- [Exercise]:
Here are some entries; quote each one exactly.

(Collected data)
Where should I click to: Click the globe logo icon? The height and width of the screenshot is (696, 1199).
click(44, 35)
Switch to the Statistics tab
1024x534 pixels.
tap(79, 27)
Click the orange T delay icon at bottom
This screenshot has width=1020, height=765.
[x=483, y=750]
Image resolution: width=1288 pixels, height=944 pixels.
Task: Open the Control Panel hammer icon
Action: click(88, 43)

- [Solution]:
Where should I click to: Click the globe logo icon? The height and width of the screenshot is (696, 1199).
click(44, 35)
Switch to the Statistics tab
1024x534 pixels.
tap(79, 27)
Click the orange T delay icon at bottom
This screenshot has width=1020, height=765.
[x=483, y=750]
Image resolution: width=1288 pixels, height=944 pixels.
Task: Open the Control Panel hammer icon
Action: click(88, 43)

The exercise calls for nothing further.